_TAREA PROPUESTA:_ Devuelva, copiado sin alteraciones, todo el pasaje del fragmento sobre la oración y el ministerio que va desde «Hay dos tendenciasextremas» hasta «que han fracasado.».

_FRAGMENTO:_
****

Recordemos a Brainerd que derramaba su alma ante Dios, en medio de los bosques de América pidiendo por los gentiles que perecían, sin cuya salvación nada podía hacerle feliz. La oración de fe, secreta y ferviente, es la raíz de la piedad personal.
Un conocimiento suficiente del idioma donde el misionero vive, un
carácter suave y agradable, un corazón entregado a Dios en íntima
comunión, son cualidades cuya adquisición, más que el saber u otras
habilidades nos capacitarán para ser instrumentos en las manos de Dios,
en la gran obra de la redención humana.
Hermandad de Carey, Serampore (India)
Hay dos tendenciasextremas en el ministerio. Una consiste en apartarse
de los hombres. El ermitaño y el monje se alejan de sus semejantes para
consagrarse a Dios. Por supuesto que han fracasado.
Nuestra comunión con Dios solamente es de provecho si derramamos sus
bienes inapreciables sobre los hombres. En esta época ni el predicador
ni el pueblo se concentran mucho en Dios. Nuestras inclinaciones no se
enderezan en esa dirección. Nos encerramos en nuestros gabinetes, nos
hacemos eruditos, ratones de biblioteca, fabricantes de sermones, nos
encumbramos como literatos y pensadores; pero el pueblo y Dios, ¿Dónde
queda? Fuera del corazón y de la mente. Los predicadores que son grandes
estudiantes y pensadores deben ser todavía más grandes en la oración o
se convertirán en los más temibles apóstatas, en profesionales cínicos y
racionalistas, y en la estimación de Dios serán menos que los últimos
predicadores.
La otra tendencia es la de popularizar por completo el ministerio.
Entonces el predicador ya no es un hombre de Dios, sino un hombre de
negocios, entregado al pueblo. No ora, porque su misión es otra. Se
siente satisfecho si dirige al pueblo, si crea interés, una sensación en
favor de la religión y del trabajo de la Iglesia. Su relación personal
hacia Dios no es factor en su trabajo. La oración en poco o nada ocupa
un lugar en sus planes. El desastre y ruina de un ministerio semejante
no puede ser computado por la aritmética terrenal. Lo que el predicador
es en su oración a Dios, por sí mismo y por su pueblo, así es su poder
para hacer un bien real a los hombres, para servir eficientemente y
mantener su fidelidad hacia Dios y los hombres por el tiempo y la
eternidad.

****

_LÍNEAS PROPORCIONADAS:_
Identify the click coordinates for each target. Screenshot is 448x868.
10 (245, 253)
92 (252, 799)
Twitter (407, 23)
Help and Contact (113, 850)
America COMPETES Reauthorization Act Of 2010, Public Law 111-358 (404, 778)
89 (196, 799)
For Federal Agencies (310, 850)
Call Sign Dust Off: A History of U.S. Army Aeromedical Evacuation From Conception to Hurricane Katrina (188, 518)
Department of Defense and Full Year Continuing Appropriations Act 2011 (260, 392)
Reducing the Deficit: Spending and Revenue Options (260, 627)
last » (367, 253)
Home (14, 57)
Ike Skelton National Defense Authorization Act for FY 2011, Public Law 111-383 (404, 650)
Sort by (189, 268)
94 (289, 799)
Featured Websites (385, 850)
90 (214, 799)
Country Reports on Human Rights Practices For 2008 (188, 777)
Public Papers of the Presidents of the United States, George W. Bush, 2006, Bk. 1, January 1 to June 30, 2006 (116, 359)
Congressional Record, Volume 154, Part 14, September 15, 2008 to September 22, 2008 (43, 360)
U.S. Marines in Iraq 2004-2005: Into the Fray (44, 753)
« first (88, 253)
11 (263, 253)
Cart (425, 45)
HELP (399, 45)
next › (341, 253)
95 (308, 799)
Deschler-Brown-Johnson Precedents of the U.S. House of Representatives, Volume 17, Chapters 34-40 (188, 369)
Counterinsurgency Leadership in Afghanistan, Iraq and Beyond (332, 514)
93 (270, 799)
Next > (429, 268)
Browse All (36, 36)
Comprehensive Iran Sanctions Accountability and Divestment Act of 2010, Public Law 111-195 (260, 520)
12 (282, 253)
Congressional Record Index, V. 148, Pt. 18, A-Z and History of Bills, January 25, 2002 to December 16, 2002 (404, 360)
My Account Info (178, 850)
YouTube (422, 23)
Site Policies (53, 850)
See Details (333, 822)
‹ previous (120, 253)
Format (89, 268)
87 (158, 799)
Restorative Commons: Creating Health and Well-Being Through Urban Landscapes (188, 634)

****

_RESULTADO OBTENIDO:_
Hay dos tendenciasextremas en el ministerio. Una consiste en apartarse
de los hombres. El ermitaño y el monje se alejan de sus semejantes para
consagrarse a Dios. Por supuesto que han fracasado.